Ad oggi, recarsi al centro commerciale, perdersi tra gli scaffali promozionali di grandi catene o scegliere con attenzione quasi chirurgica un capo di alta moda nella Napoli bene, è una routine radicata all’interno della vita di tutti i giorni. Lo shopping napoletano, così come lo conosciamo noi affonda le sue radici nell’800, secolo in cui la Rinascente ha trasformato profondamente il concetto di moda. Nel XIX secolo, avere un sarto personale era un benefit irrinunciabile per il nobile napoletano: abiti su misura altamente personalizzati, stoffe rigorosamente vergini e ben lontane dai materiali sintetici che abbondano tra le attuali vetrine.
Nobiluomini e dame solevano dare sfoggio dei loro capolavori di alta sartoria tra le vie allora adorne di architetture liberty neonate. Un sistema elitario presto sdoganato dall’avvento dei grandi magazzini, prodotto squisitamente francese ben presto attecchito nel Belpaese con prodotti come “Mele” e “Alle città d’Italia”, ribattezzata poi da Gabriele D’Annunzio “la Rinascente”, il gioiellino dei fratelli Bocconi concepito a Milano e successivamente introdotto nelle principali città italiane.

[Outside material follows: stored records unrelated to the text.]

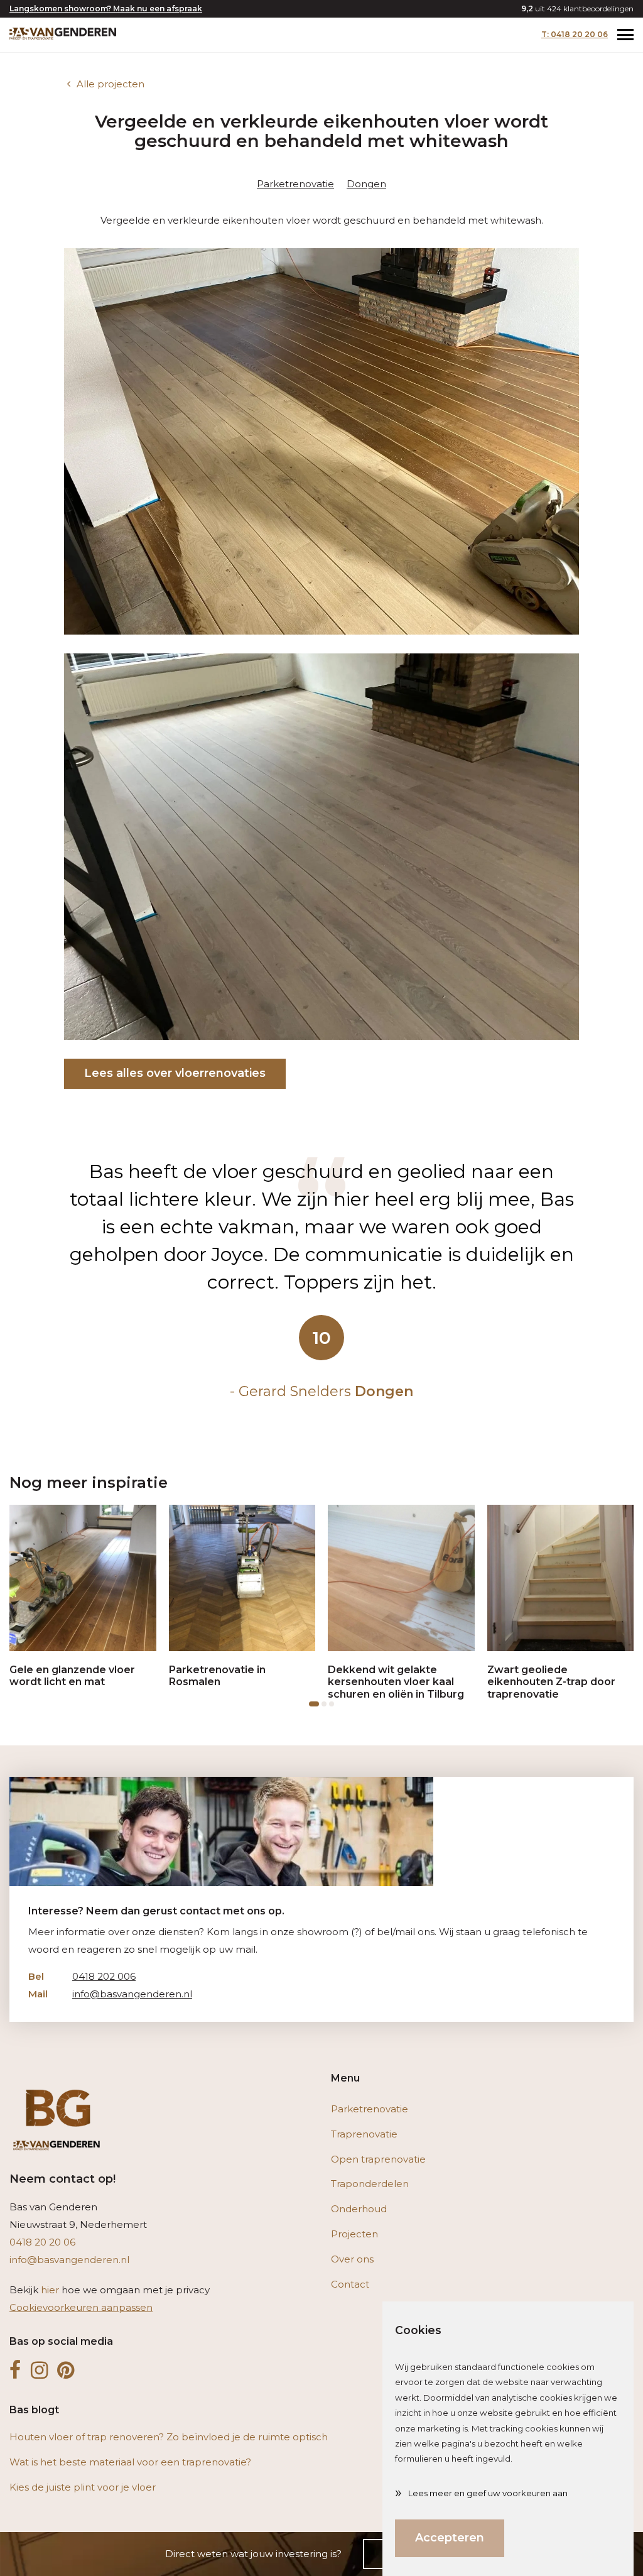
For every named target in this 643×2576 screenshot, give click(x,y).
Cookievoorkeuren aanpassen (81, 2307)
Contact (350, 2284)
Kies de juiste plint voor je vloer (82, 2487)
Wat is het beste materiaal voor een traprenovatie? (130, 2462)
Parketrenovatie (295, 184)
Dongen (366, 184)
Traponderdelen (370, 2184)
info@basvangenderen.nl (110, 1994)
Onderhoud (359, 2209)
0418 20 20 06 (42, 2242)
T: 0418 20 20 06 (574, 34)
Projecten (354, 2234)
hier (50, 2290)
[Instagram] (39, 2371)
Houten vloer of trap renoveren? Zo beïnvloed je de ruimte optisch (168, 2437)
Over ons (352, 2259)
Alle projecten (110, 84)
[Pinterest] (65, 2371)
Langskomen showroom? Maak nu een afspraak (105, 8)
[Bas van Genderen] (62, 33)
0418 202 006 (82, 1976)
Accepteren (449, 2538)
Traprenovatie (364, 2134)
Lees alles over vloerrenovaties (175, 1073)
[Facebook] (15, 2371)
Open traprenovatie (378, 2159)
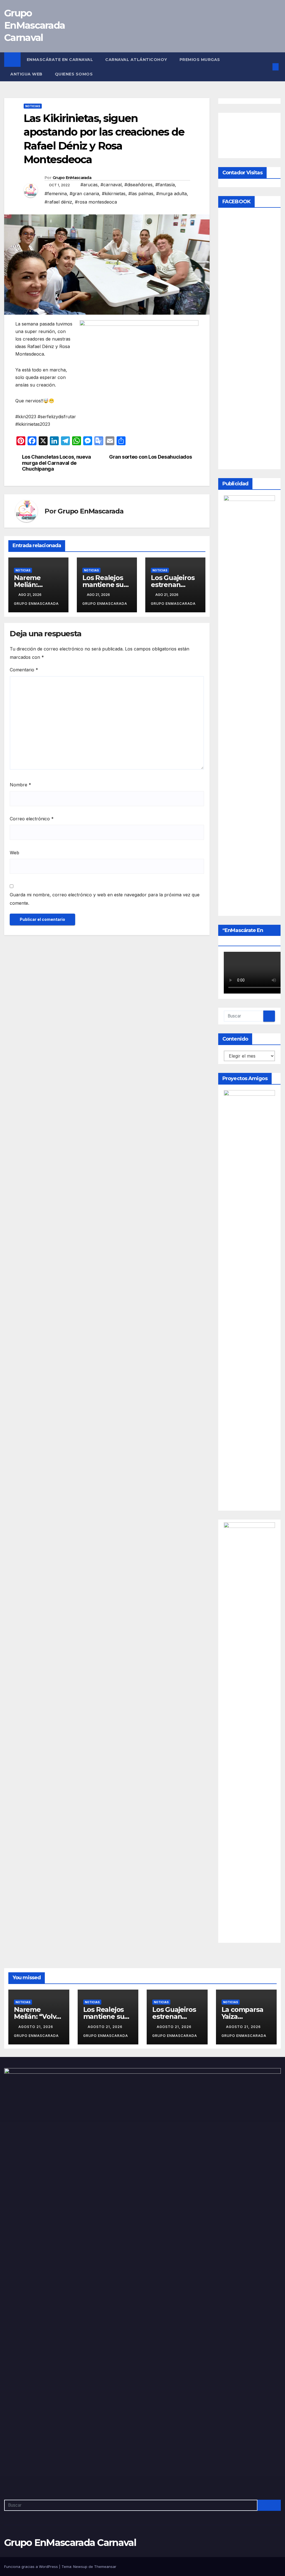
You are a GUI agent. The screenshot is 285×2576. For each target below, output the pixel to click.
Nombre (20, 784)
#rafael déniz (58, 202)
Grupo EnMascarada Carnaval (34, 25)
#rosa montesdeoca (96, 202)
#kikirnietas (114, 193)
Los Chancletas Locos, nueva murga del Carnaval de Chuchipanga (56, 463)
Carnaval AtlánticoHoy (136, 59)
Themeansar (105, 2566)
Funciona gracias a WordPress (31, 2566)
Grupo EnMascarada (72, 177)
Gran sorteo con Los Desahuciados (150, 457)
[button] (266, 67)
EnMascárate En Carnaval (60, 59)
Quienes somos (74, 74)
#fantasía (165, 184)
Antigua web (26, 74)
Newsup (80, 2566)
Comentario (24, 669)
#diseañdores (138, 184)
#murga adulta (171, 193)
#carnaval (111, 184)
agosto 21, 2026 (36, 2027)
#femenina (56, 193)
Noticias (32, 106)
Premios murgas (201, 59)
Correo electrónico (32, 818)
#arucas (89, 184)
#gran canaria (84, 193)
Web (14, 852)
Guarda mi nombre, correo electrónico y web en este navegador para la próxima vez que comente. (105, 899)
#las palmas (140, 193)
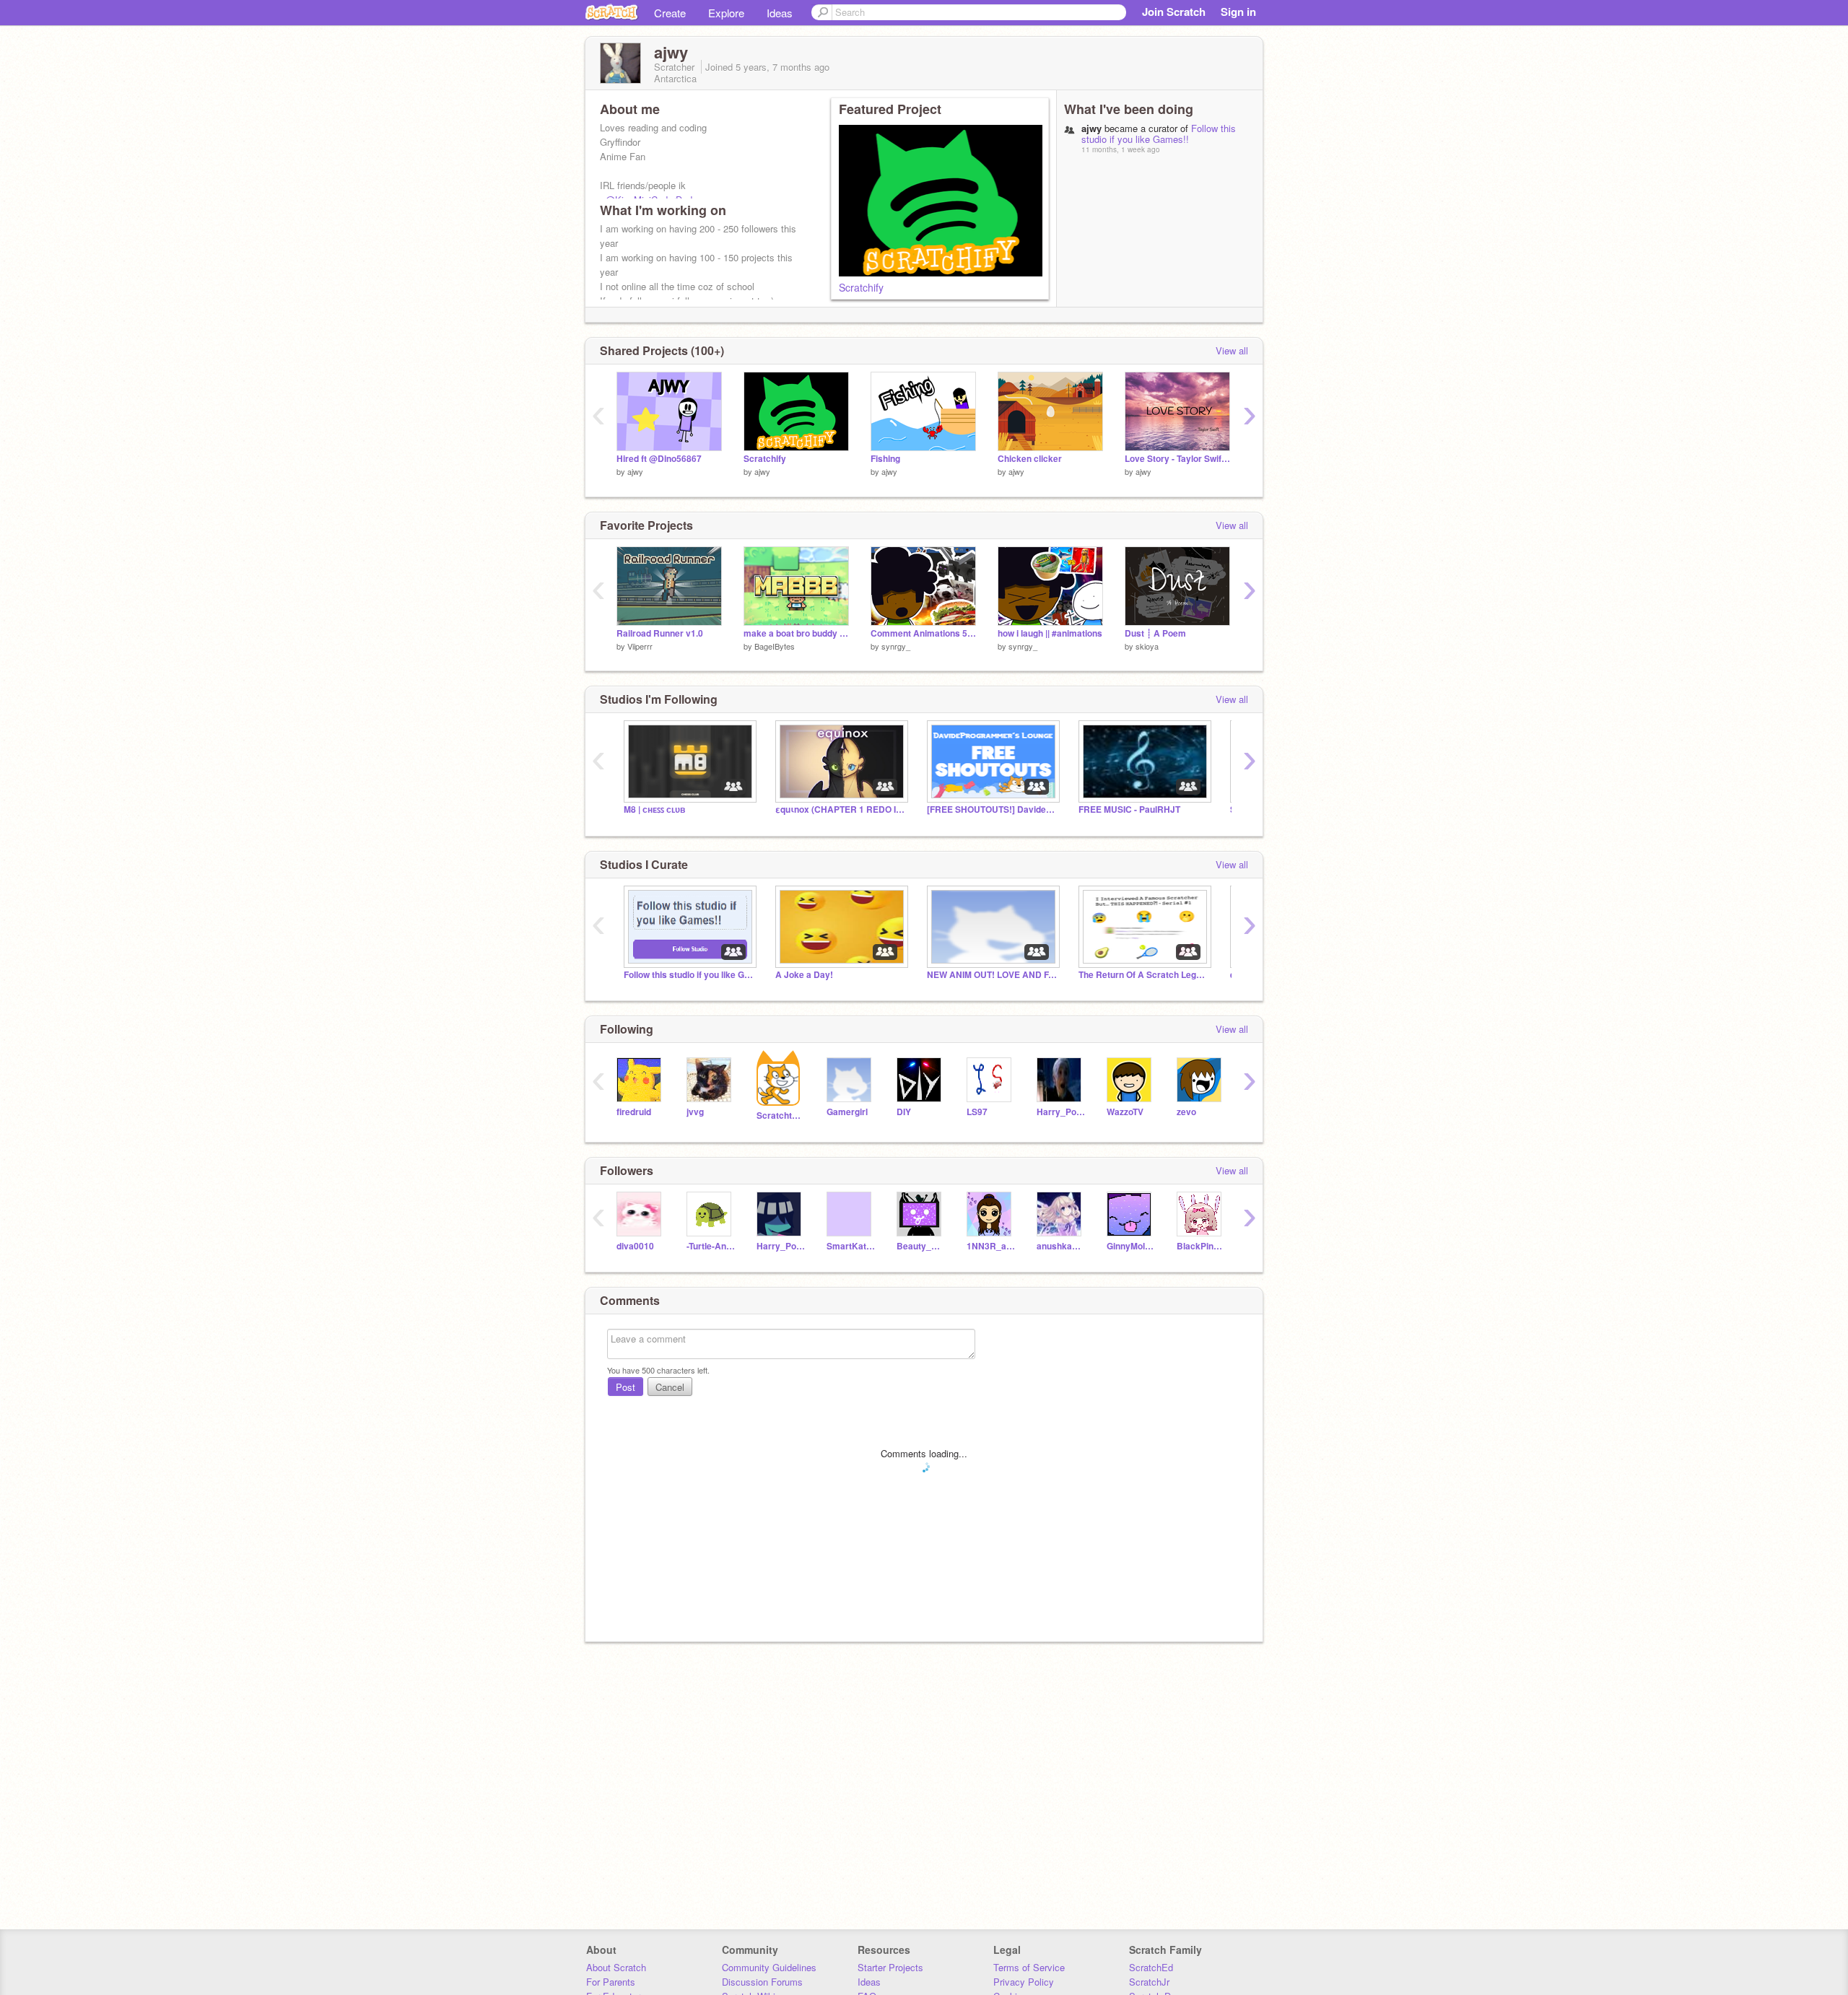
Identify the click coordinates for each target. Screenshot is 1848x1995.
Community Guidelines (769, 1967)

Si dà inizio ad un processo di democratizzazione della moda, attraverso il capo confezionato di grande tendenza reso più accessibile rispetto al passato.
La domanda sorge spontanea: la Rinascente ha mutato il concetto stesso di moda e di accessibilità alla stessa, è giusto aver lasciato che l’insegna svettante sulla storica via Toledo sparisse, salutando questa città?